#### MATERIAL FOR THIS EXERCISE ####

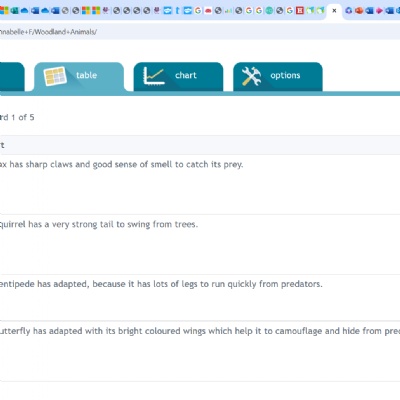Screen dimensions: 400x400
Task: Open the blue letter t browser tab
Action: 177,11
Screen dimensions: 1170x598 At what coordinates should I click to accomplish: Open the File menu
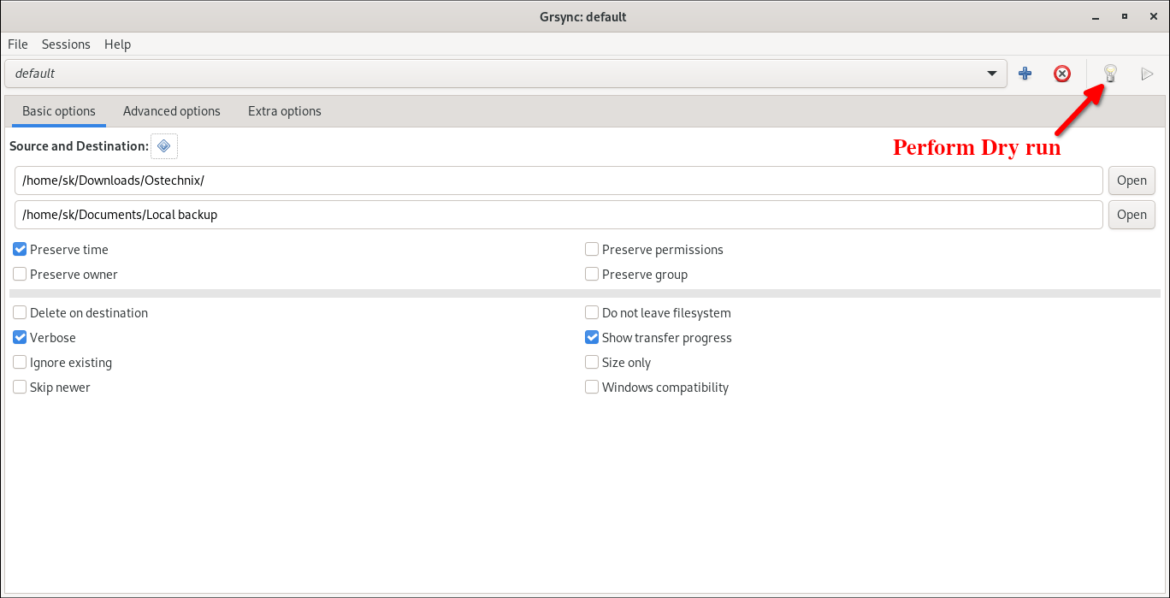[17, 44]
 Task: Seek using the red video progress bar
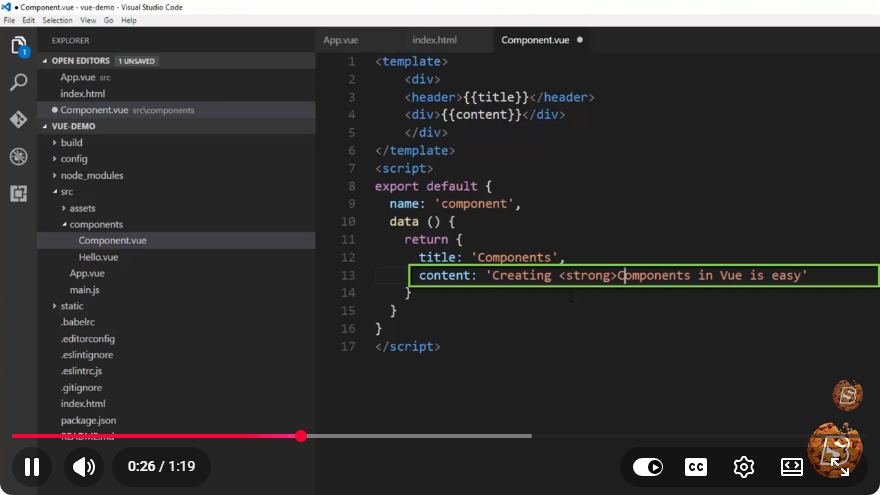[x=272, y=436]
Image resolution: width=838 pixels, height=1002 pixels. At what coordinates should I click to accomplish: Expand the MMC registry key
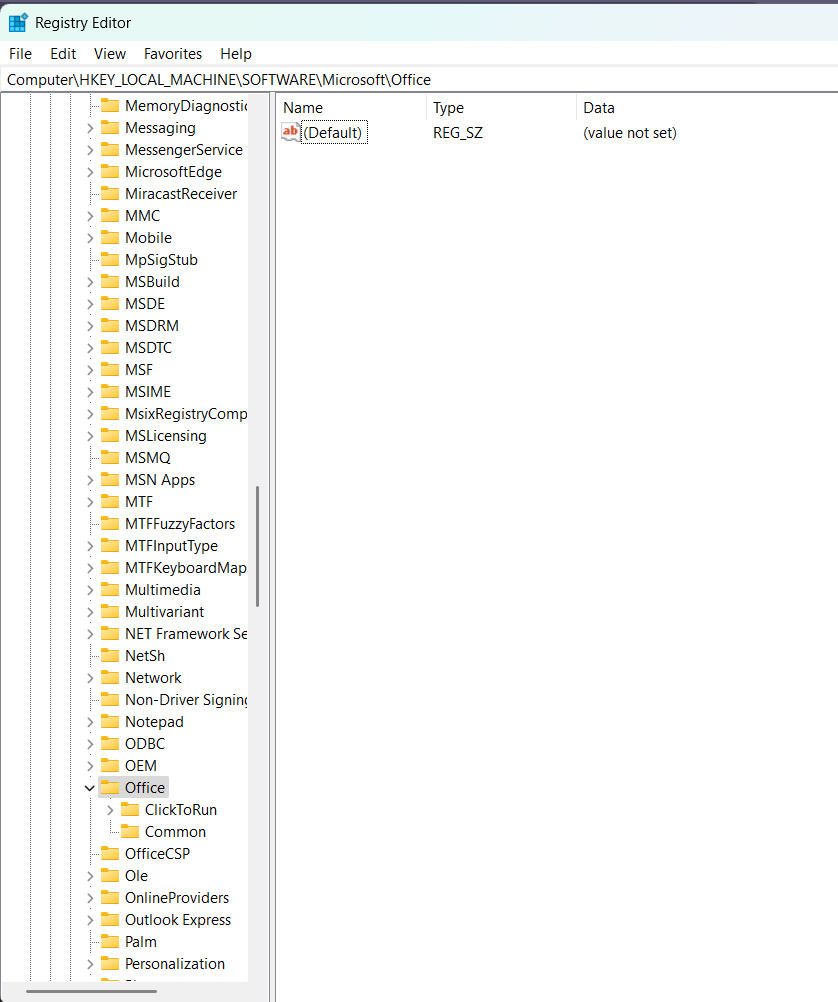(x=91, y=215)
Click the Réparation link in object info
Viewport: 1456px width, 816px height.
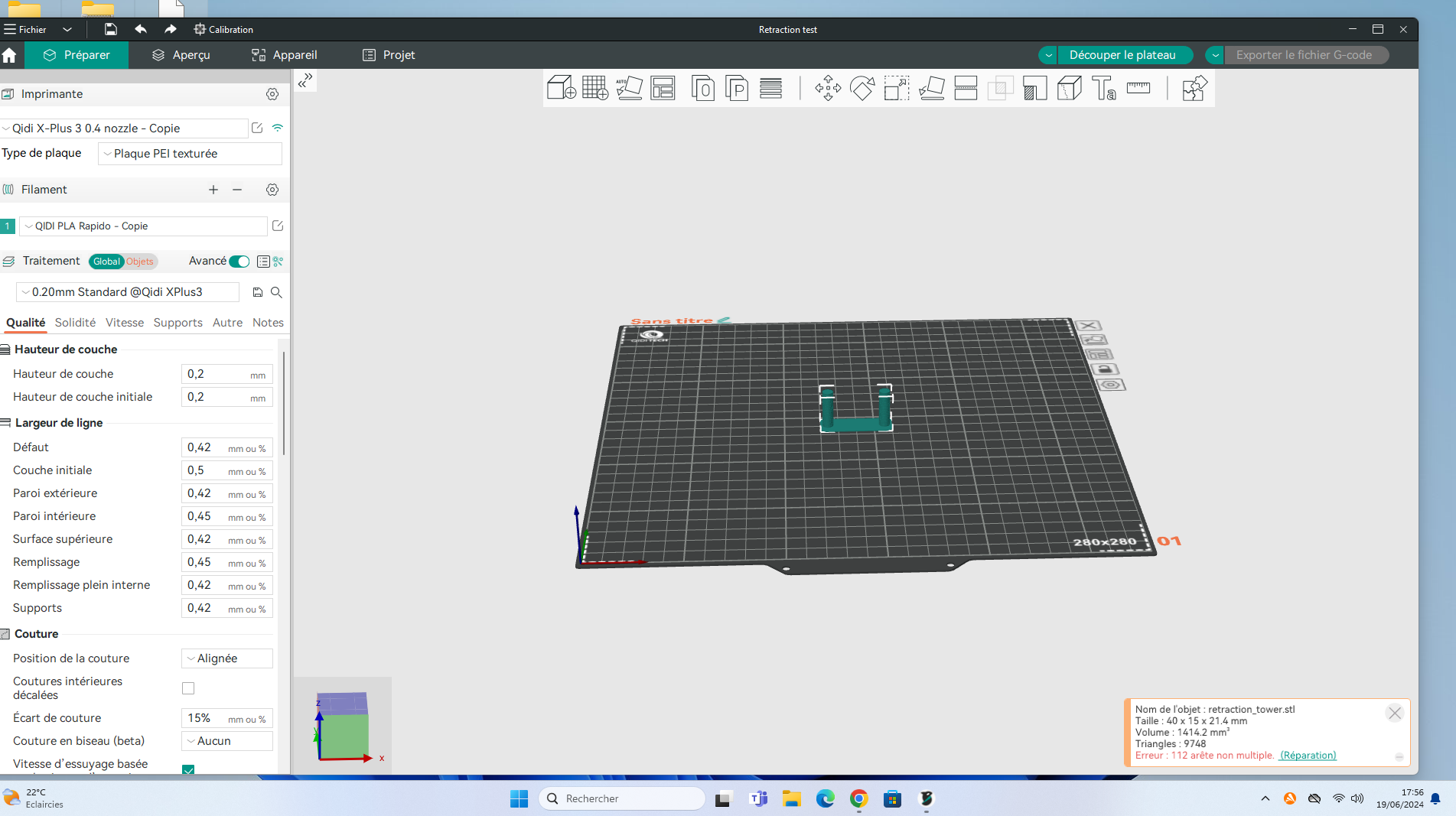pos(1308,756)
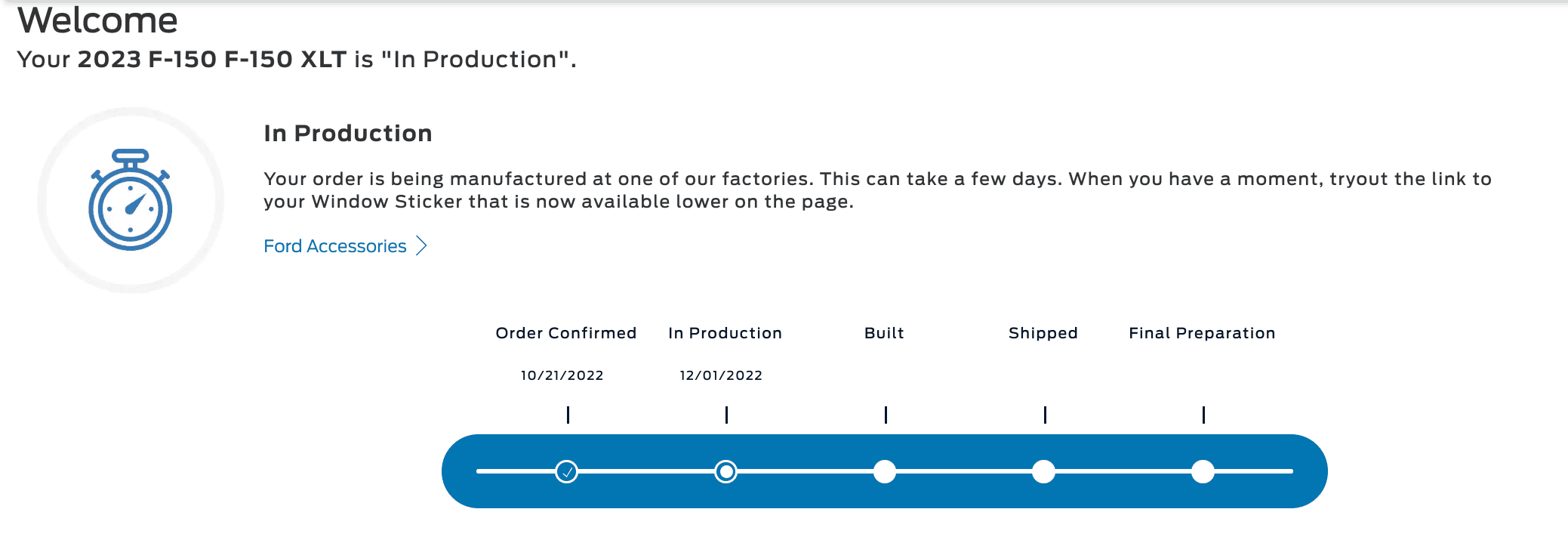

####

## TASK PROMPT
A word-for-word copy of the lines from the one with "Click the Réparation link in object info" through the final line of the listing above is the whole answer, and it contains no pictures.

## COMPLETED EXERCISE
Click the Réparation link in object info
Viewport: 1456px width, 816px height.
pos(1308,756)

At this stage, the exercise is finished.